For this exercise, repeat each entry exactly as written.
━━ Data provided ━━
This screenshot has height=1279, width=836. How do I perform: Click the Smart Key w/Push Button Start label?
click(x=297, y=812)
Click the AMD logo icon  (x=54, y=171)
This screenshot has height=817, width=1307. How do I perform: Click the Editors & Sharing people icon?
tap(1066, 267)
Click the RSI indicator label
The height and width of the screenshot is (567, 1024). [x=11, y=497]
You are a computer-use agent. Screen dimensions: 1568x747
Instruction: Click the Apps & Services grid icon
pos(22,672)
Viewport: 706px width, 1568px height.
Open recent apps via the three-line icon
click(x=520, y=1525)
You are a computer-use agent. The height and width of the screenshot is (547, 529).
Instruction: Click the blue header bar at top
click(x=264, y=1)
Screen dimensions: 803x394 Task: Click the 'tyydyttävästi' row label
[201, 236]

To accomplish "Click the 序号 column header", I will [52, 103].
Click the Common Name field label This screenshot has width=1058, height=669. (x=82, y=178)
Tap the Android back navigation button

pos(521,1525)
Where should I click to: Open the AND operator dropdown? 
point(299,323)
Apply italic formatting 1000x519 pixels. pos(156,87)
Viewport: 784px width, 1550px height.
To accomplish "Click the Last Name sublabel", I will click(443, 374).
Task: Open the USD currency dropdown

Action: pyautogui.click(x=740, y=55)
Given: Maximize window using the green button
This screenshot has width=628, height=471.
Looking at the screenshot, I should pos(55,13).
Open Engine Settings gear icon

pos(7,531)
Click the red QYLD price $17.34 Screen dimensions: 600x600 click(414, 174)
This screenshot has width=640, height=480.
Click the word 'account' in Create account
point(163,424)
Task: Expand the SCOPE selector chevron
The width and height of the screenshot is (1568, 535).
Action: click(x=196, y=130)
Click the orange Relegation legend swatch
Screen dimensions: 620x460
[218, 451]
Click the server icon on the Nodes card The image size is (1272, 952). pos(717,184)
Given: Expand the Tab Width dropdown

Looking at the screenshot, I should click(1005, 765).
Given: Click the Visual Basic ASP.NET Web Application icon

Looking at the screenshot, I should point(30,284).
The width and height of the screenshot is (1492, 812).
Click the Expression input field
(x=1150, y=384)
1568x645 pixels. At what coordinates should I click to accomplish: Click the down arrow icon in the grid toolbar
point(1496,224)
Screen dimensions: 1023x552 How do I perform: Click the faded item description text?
━━━
> [Exercise solution]
This screenshot has height=1279, width=836. How do I perform: Click the Smart Key w/Push Button Start label?
click(x=297, y=812)
Click the AMD logo icon  (x=54, y=171)
This screenshot has height=817, width=1307. How do I perform: Click the Editors & Sharing people icon?
tap(1066, 267)
Click the RSI indicator label
The height and width of the screenshot is (567, 1024). [x=11, y=497]
You are a computer-use agent. Screen dimensions: 1568x747
Instruction: Click the Apps & Services grid icon
pos(22,672)
Viewport: 706px width, 1568px height.
Open recent apps via the three-line icon
click(x=520, y=1525)
You are a computer-use agent. The height and width of the screenshot is (547, 529).
Instruction: Click the blue header bar at top
click(x=264, y=1)
Screen dimensions: 803x394 Task: Click the 'tyydyttävästi' row label
[201, 236]

To accomplish "Click the 序号 column header", I will [52, 103].
Click the Common Name field label This screenshot has width=1058, height=669. (x=82, y=178)
Tap the Android back navigation button

pos(521,1525)
Where should I click to: Open the AND operator dropdown? 
point(299,323)
Apply italic formatting 1000x519 pixels. pos(156,87)
Viewport: 784px width, 1550px height.
To accomplish "Click the Last Name sublabel", I will click(443, 374).
Task: Open the USD currency dropdown

Action: pyautogui.click(x=740, y=55)
Given: Maximize window using the green button
This screenshot has width=628, height=471.
Looking at the screenshot, I should pos(55,13).
Open Engine Settings gear icon

pos(7,531)
Click the red QYLD price $17.34 Screen dimensions: 600x600 click(414, 174)
This screenshot has width=640, height=480.
Click the word 'account' in Create account
point(163,424)
Task: Expand the SCOPE selector chevron
The width and height of the screenshot is (1568, 535).
Action: click(x=196, y=130)
Click the orange Relegation legend swatch
Screen dimensions: 620x460
[218, 451]
Click the server icon on the Nodes card The image size is (1272, 952). pos(717,184)
Given: Expand the Tab Width dropdown

Looking at the screenshot, I should click(1005, 765).
Given: Click the Visual Basic ASP.NET Web Application icon

Looking at the screenshot, I should point(30,284).
The width and height of the screenshot is (1492, 812).
Click the Expression input field
(x=1150, y=384)
1568x645 pixels. At what coordinates should I click to accomplish: Click the down arrow icon in the grid toolbar
point(1496,224)
Screen dimensions: 1023x552 How do I perform: Click the faded item description text?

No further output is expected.